Как бы то ни было, Боккаччо, несмотря на безусловную фундаментальность своего вклада в литературу (одна генеалогия языческих богов в пятнадцати томах чего стоит), несмотря на всю серьезность своей просветительской деятельности (взять хотя бы его собственноручную перепись редких книг или, допустим, цикл лекций о «Божественной комедии»)… В общем, несмотря ни на что, итальянский автор рождает у читателя самые легкие и радостные улыбки.
Помню, к примеру, свой девятый класс. Боккаччо мы проходили как-то впроброс, поскольку главный упор, как и водится, делался на русскую литературу. Но дома, на полке нашлась красная толстая книжица с черненькими буковками: «Декамерон», и тут же была проглочена вся целиком. И меня неожиданно осенило. Главную роль в моем просветлении сыграла десятая новелла третьего дня, повествующая о четырнадцатилетней пустыннице, молодом отшельнике и том, как загонять дьявола в ад. До десятой новеллы понятия мои об этом богоугодном деле ограничивались картинками из пособий по биологии: путешествующие в поисках друг друга половые клетки – прямо по простыням, во время супружеского сна своих хозяев. Жизнь, зарождающаяся в переваренном женщиной винограде под влиянием мужской слюны. И тому подобные темные домыслы. Но Боккаччо все поставил на свои места.
|
К знакомству с итальянским писателем
нужно как следует подготовиться.
Эдгар Дега. Женщина, которой
расчесывают волосы. 1886. Музей
Метрополитен, Нью-Йорк
|
На следующий день в классе тоже чувствовалось волнение. Был у нас мальчик, у которого один родитель (кажется, мама) был министром, а второй – деканом главного университета, и содержался этот мальчик в большом порядке, чинности и нежности, драться совсем не любил, воротнички носил чистые и «Декамерон», конечно же, прочитал. И до десятой новеллы третьего дня тоже дошел. Правда, в отличие от меня все тайны он знал и без всяких книжек, однако же искусство сыграло свою роль. Мальчик был взволнован, положительно взвинчен и пересказывал полунамеками прочитанное другим. И те подбирались к нему, прекращая колошматить друг друга пластмассовыми кастетами и переползая от любопытства через парты. Хоть и относились к рассказчику свысока за его кисейную барчуковость. Вот что сотворил с нами Боккаччо. И как хорошо, что Петрарка уговорил его в свое время не сжигать этот перл, это чудо, эту кладезь!

◆ Исходные материалы ◆
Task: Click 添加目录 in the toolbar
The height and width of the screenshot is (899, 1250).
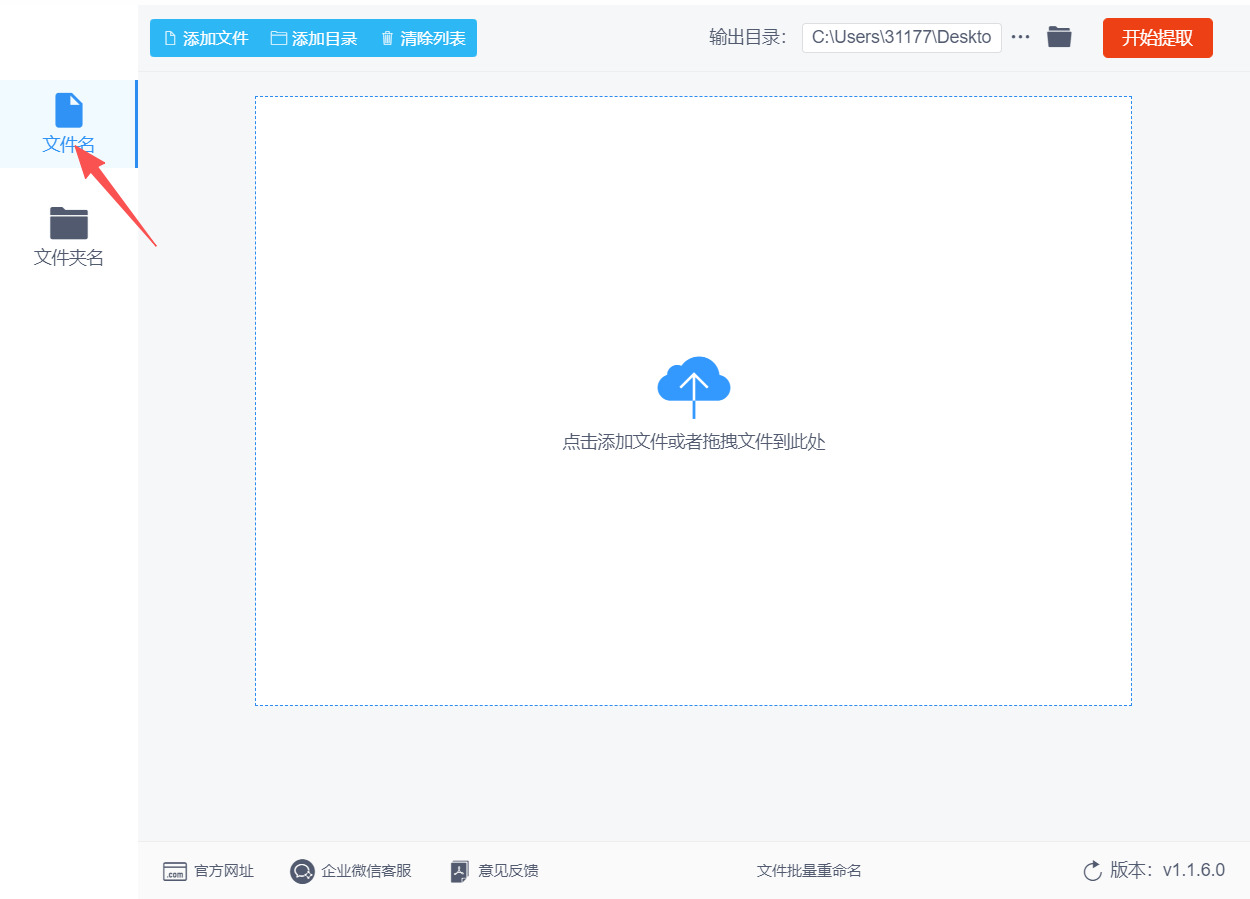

---

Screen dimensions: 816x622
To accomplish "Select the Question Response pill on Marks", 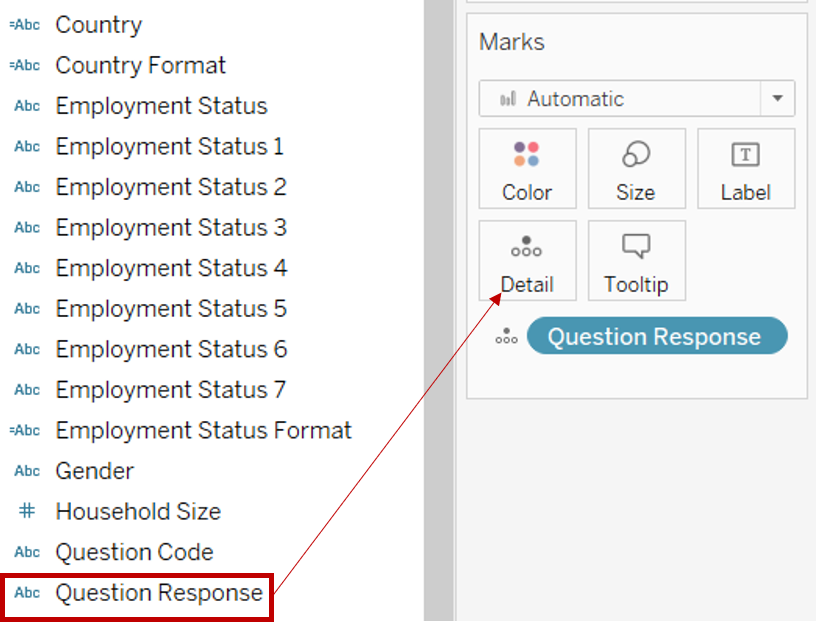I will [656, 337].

◆ Задание ◆
Продолжите текст о Боккаччо и «Декамероне», начиная сразу после его последнего предложения.

◆ Итоговый результат ◆
Но все это, разумеется, презренные мелочи. Гораздо интереснее то, как Джованни Боккаччо преображал и трансформировал любой попавшийся ему материал, как перерабатывал десятки античных и средневековых сюжетов в нечто дотоле не существовавшее, как настаивал народные сальности и грубости на высоких идеях нравственной любви и платоновской подлинности, как виртуозно переходил от сатиры к аллегории, от пасторали к памфлету, как он по обычаю больших умов перешагнул свое время и оказался нам современником, несмотря на разделяющие семь веков.
Вообще, странно, что полный перевод «Декамерона» (простите, что говорю только об этой вершинной книге, а не, допустим, о труде «О знаменитых женщинах» или романе «Филоколо»)… Странно, говорю я, что полный русский перевод «Декамерона» вышел только в 1896 году. Выполнил его историк литературы Александр Веселовский, автор исторической поэтики. Его еще все время путают с братом Алексеем Веселовским, который по Мольеру и байронизму. Хотя до этого отдельные новеллы, конечно же, печатались или пересказывались, часто без упоминания фамилии автора и, так сказать, «на свой лад». Да и сам Боккаччо, как я уже говорила, черпал не только из европейского фольклора, греческих романов и даже трудов Геродота, но и также из санскритских пьес, индийских сказок и других экзотических текстов. Веселовского с его жаждой к сравнению сюжетных мотивов это не могло не привести в восторг.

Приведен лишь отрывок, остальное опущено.